* _PASSAGE TO READ_
============

People who live nearby say they’ve picked up hundreds of dead fish on the shoreline. One of the lake’s board members believes the issue started at the end of March.
Since then, Texas Parks & Wildlife have been looking into the issue, trying to figure out what is causing fish to die in such alarming numbers.
“What you are seeing… specifically those growths on the backside of the catfish, it’s likely a fungal infection that is related to a bacterial infection that is causing the immune system not to respond,” Bregan Brown with TPWD said. “So they are unable to fight either infections. Typically that’s what ends up killing the fish.”
Officials are telling neighbors to not fish or swim in the water until more is known.
“Some algae is pretty harmless even if it does grow rapidly, there are species of cyanobacteria that produce species called cyanotoxins that can be harmful to people and wildlife and pets,” Brown said.
Cyanobacteria, also known as blue-green algae, are single-celled organisms that live in all types of water. According to Texas Parks & Wildlife, one characteristic of these cyanobacteria is their ability to form blooms so thick it appears that blue-green paint covers the surface of the water.
In some cases, this algae can produce toxins that are poisonous to fish and wildlife.
Texas Parks & Wildlife said that they expect to get lab results by Wednesday, but they should have a clearer picture of the situation soon.

============

Collected data:

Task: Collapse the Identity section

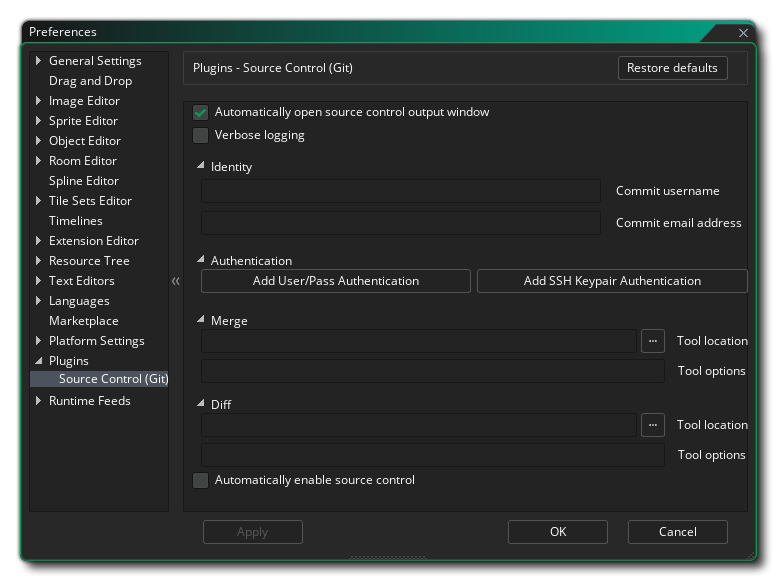Action: (x=201, y=166)
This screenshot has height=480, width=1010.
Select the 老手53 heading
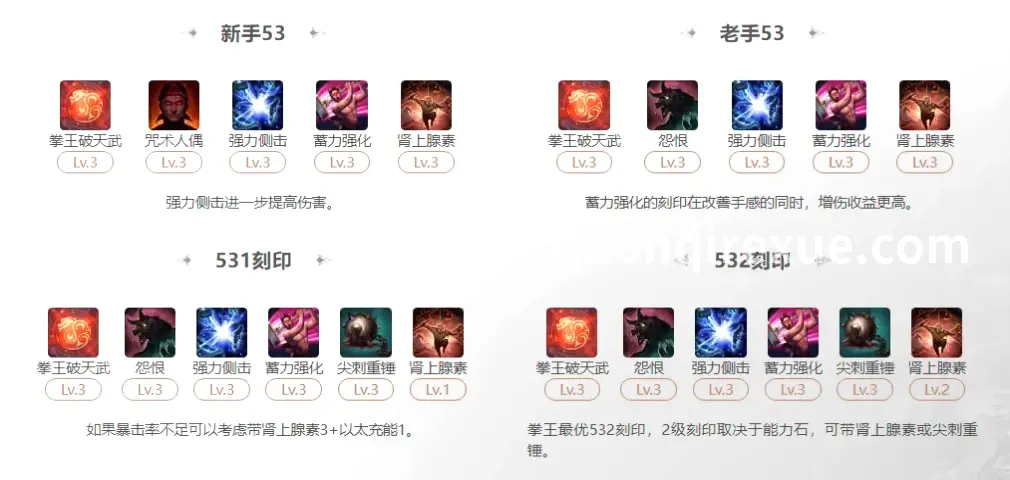(x=752, y=34)
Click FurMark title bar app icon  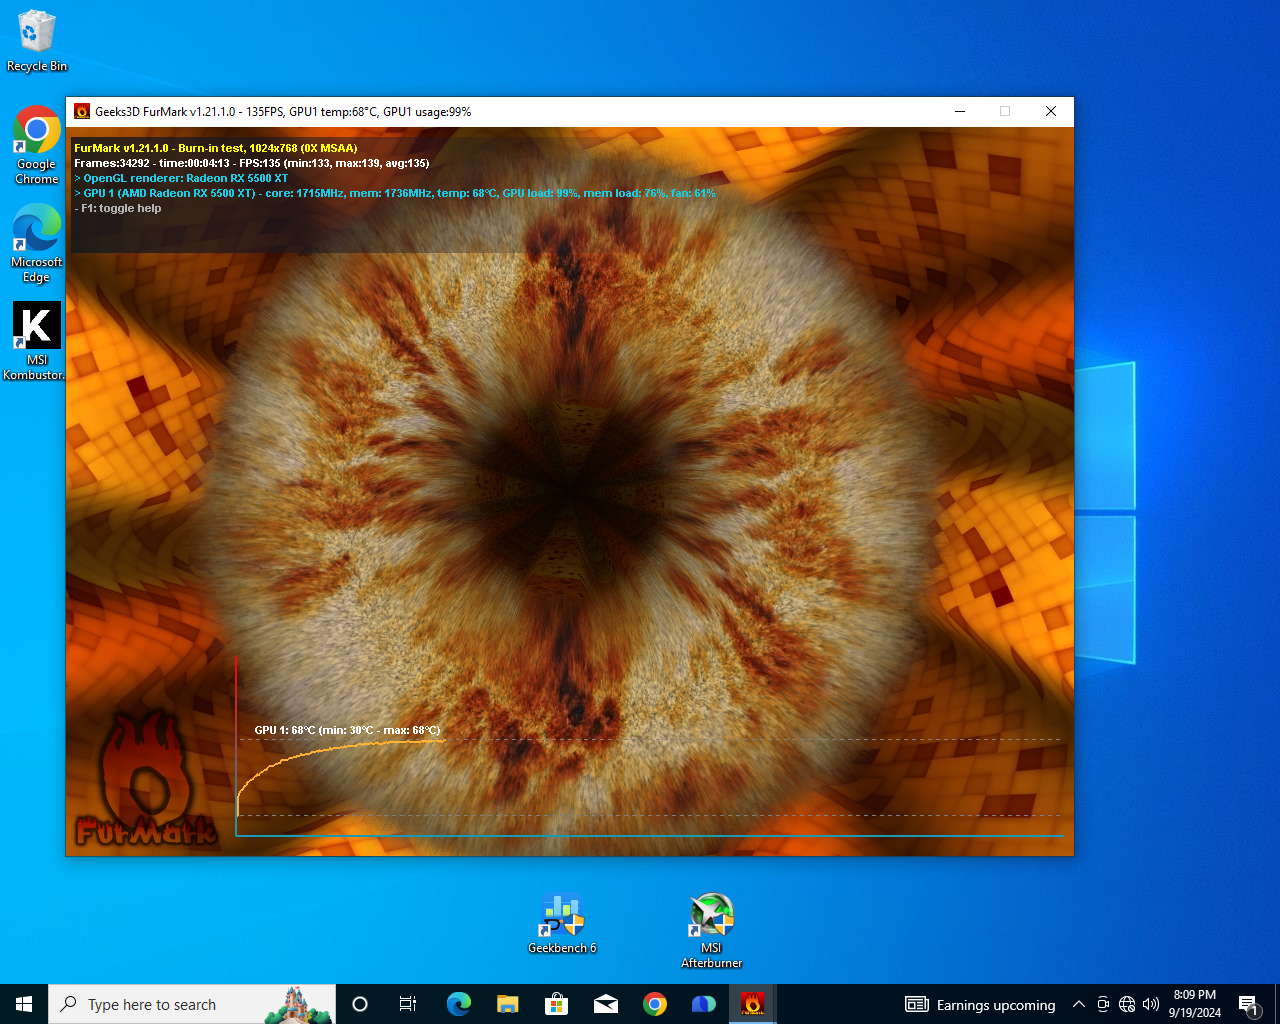click(82, 112)
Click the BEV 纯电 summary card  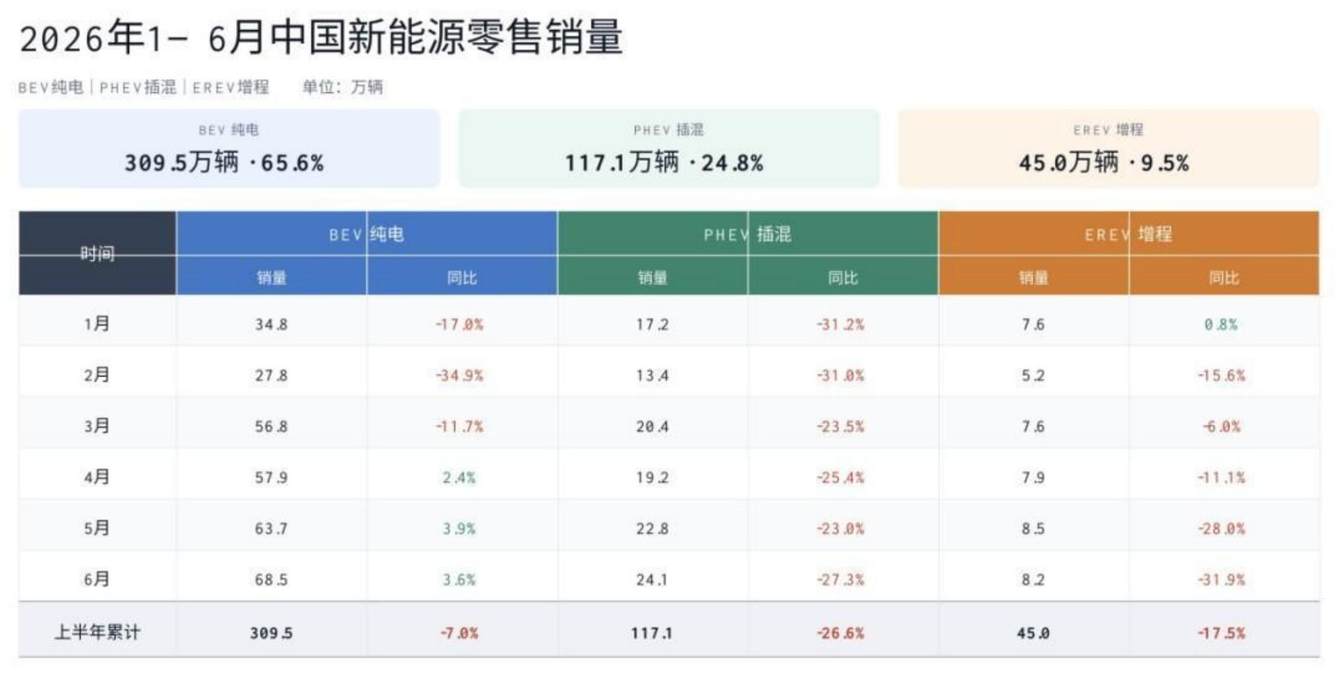tap(229, 148)
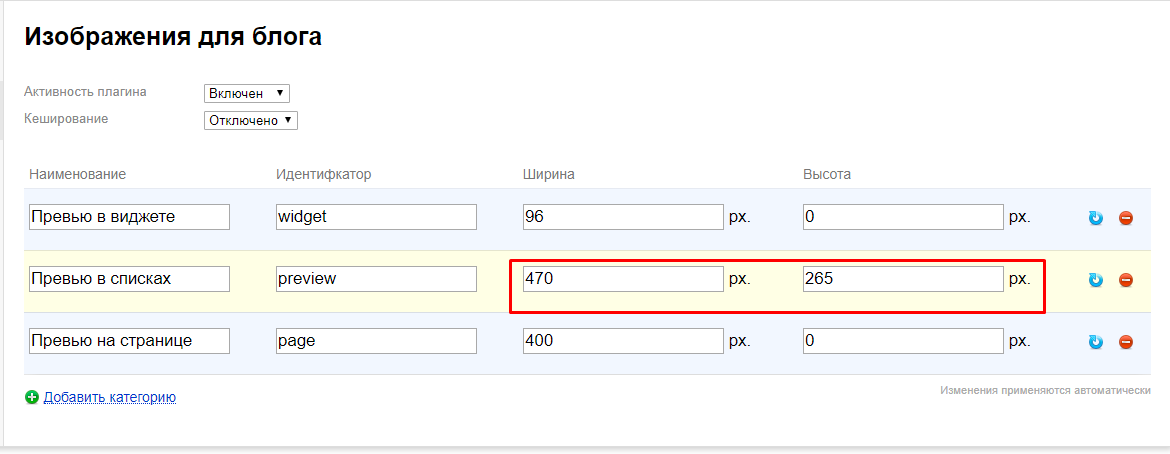
Task: Open the caching dropdown
Action: tap(250, 120)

============

Summarize the news report on dead fish in the lake, shown above, in two sentences.

* _EXERCISE RESPONSE_
People living near the lake have picked up hundreds of dead fish, and Texas Parks & Wildlife says the growths on the catfish are likely a fungal infection tied to a bacterial infection that keeps the fish from fighting off either one. Officials have told neighbors not to fish or swim in the water until more is known, noting that some cyanobacteria produce toxins harmful to people, wildlife and pets, and lab results are expected by Wednesday.